Electrochemical properties of nanostructured cobalt hexacyanoferrate containing K+ and Cs+ synthesized in water-in-oil AOT reverse microemulsions

Herein a series of cobalt–iron Prussian blue analogs (PBAs) containing K+ and Cs+ were synthesized in water-in-oil AOT reverse microemulsions. The size, morphology and composition of the as-prepared cobalt hexacyanoferrate (CoHCF) can be fine-tuned by conveniently varying the water-to-surfactant molar ratio (w) of the microemulsion, as confirmed by various techniques such as infrared spectroscopy (IR), X-ray diffraction (XRD), transmission electron microscopy (TEM), scanning electron microscopy (SEM) and energy-dispersive X-ray spectroscopy (EDX).
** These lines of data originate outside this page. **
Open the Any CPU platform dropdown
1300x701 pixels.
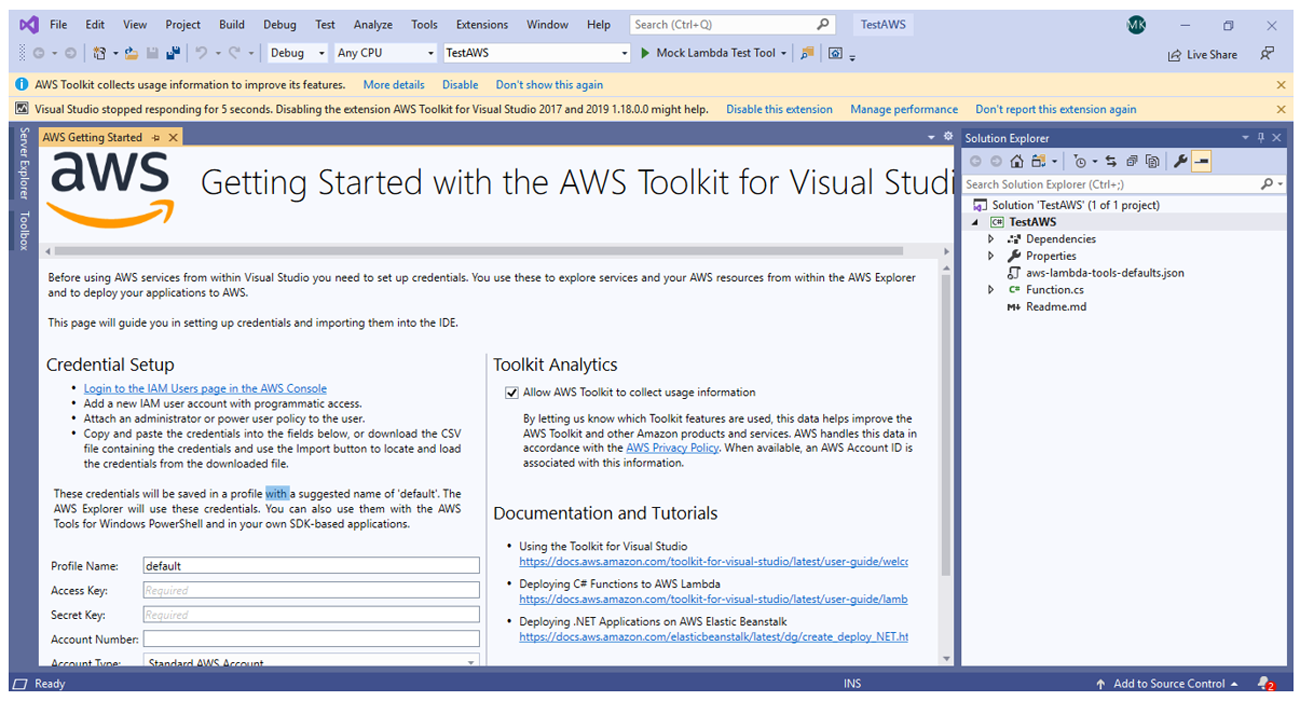point(386,53)
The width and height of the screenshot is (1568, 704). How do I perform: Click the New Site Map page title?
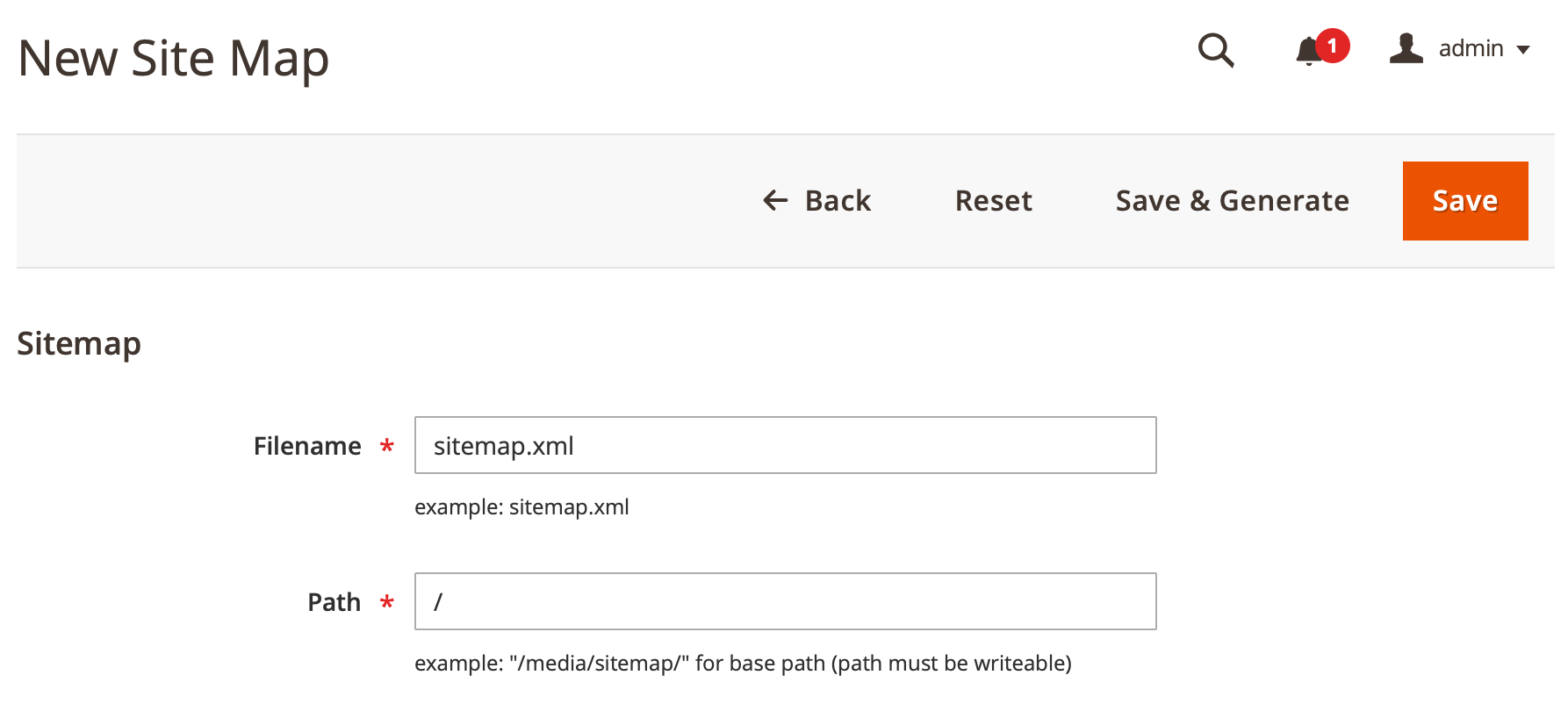173,60
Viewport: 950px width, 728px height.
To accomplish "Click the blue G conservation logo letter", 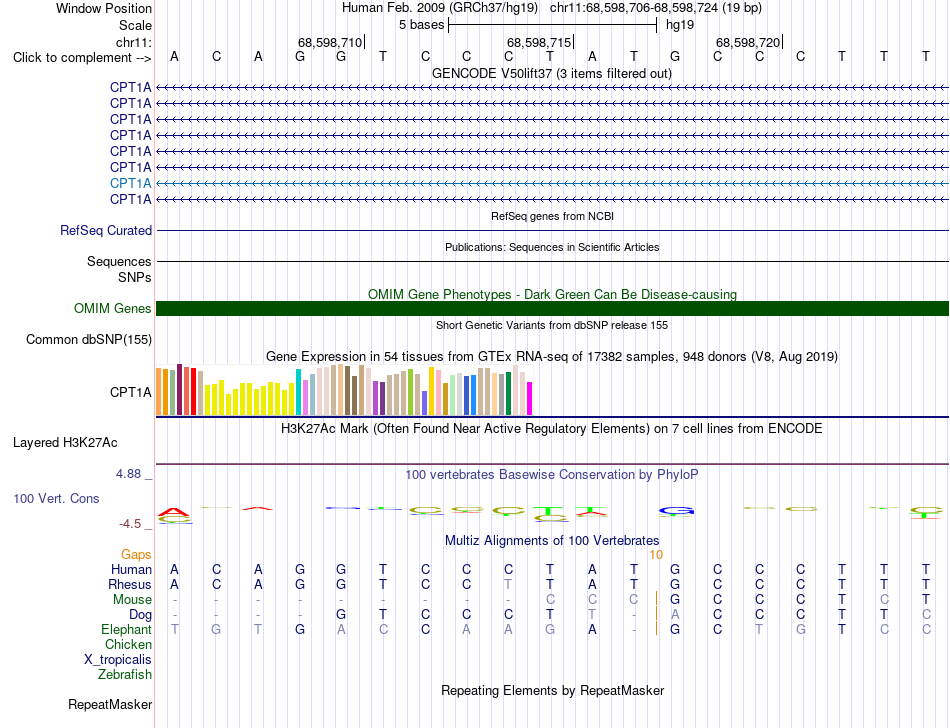I will pos(676,512).
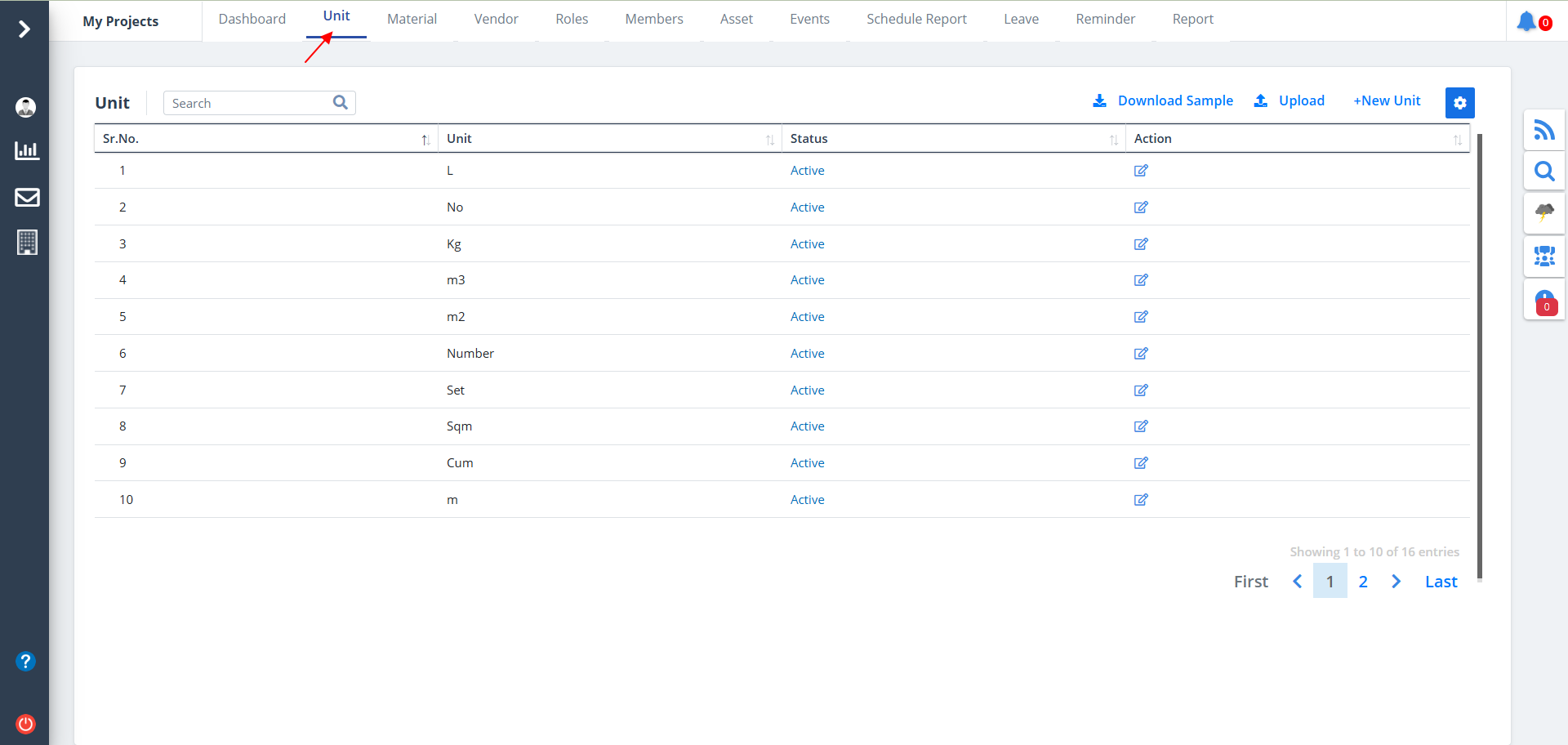This screenshot has height=745, width=1568.
Task: Switch to the Material tab
Action: pyautogui.click(x=412, y=19)
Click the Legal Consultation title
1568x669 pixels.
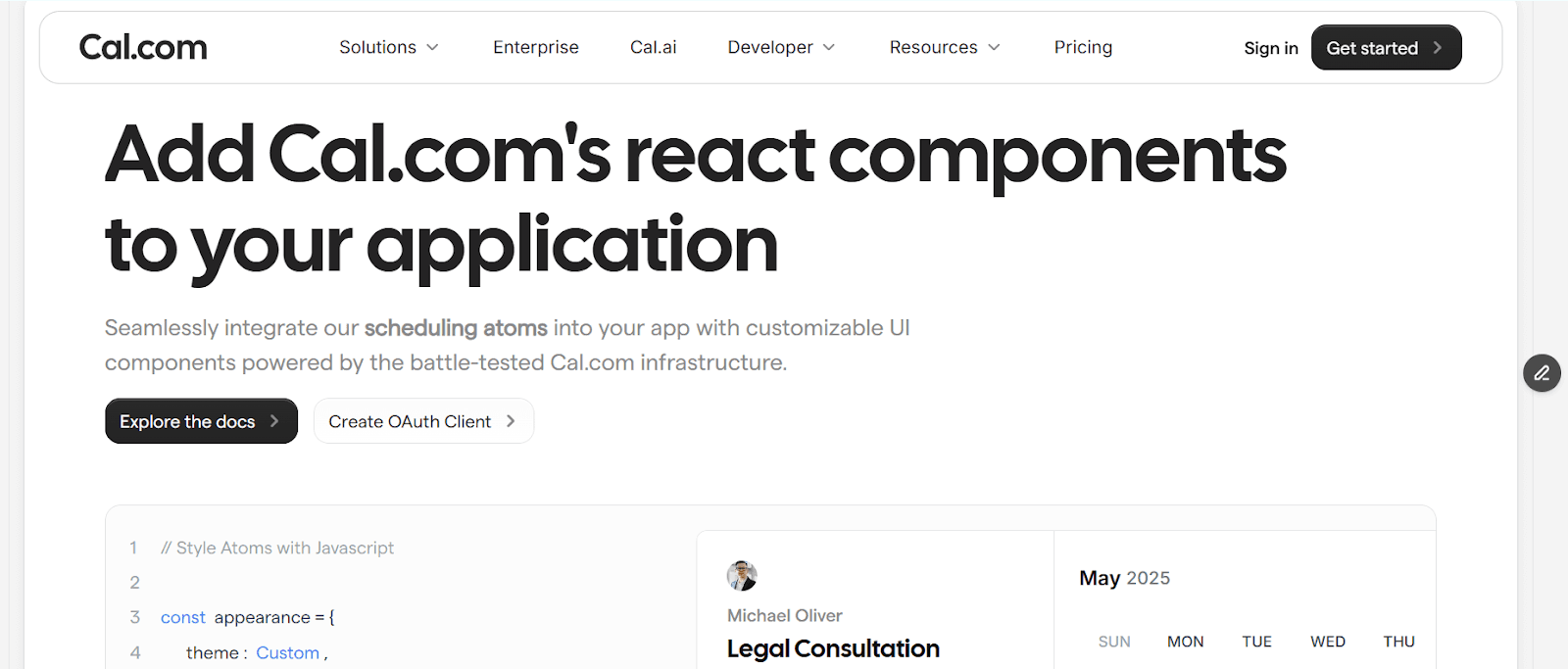832,647
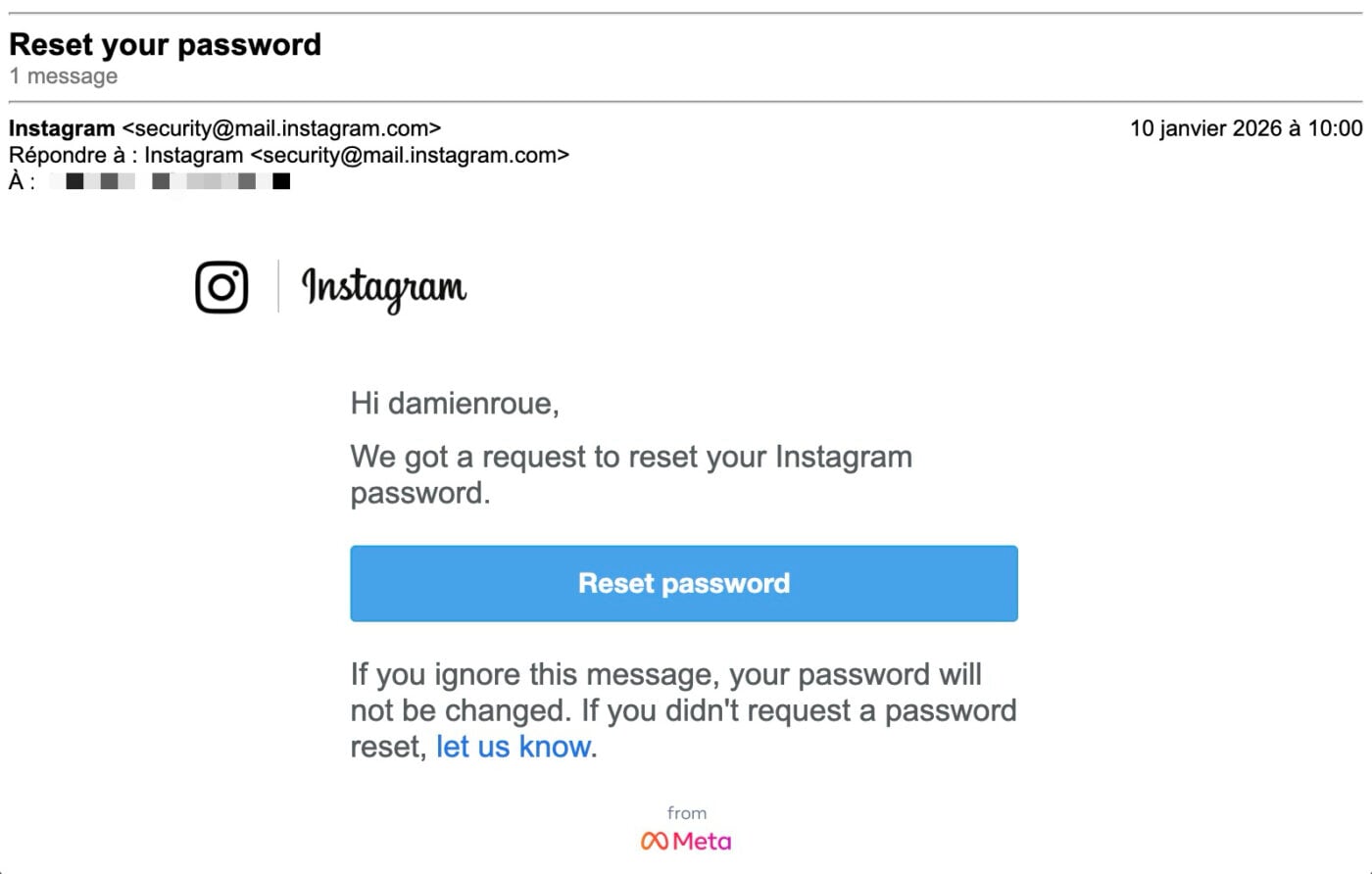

These nanostructured PBA were thereafter employed to chemically modify electrodes to thoroughly investigate their electrochemical properties. Oxidized and reduced cobalt hexacyanoferrates were fabricated and characterized in the presence of alkali metal (Li+, Na+, K+, Rb+, Cs+) and NH 4 + counteractions by cyclic voltammetry (CV). In addition, it was demonstrated that formal potentials of hexacyanoferrate (III, II) redox reactions were sensitive to the choice of electrolyte cations, and they correlated well with the sizes of hydrated Na+, K+, Rb+, Cs+ and NH 4 + except for Li+. Furthermore, the samples are found to vary significantly in permeability, probably due to the difference of composition, structure and morphology of products, and the changes during charging/discharging. Finally, it is noteworthy to highlight that the nanostructures of cobalt hexacyanoferrate synthesized at w = 5–40 had much more electrochemistry stability than that synthesized in aqueous solution in all electrolytes. The potential application of the modified electrode of CoHCF films in electrochromic display was also noticed.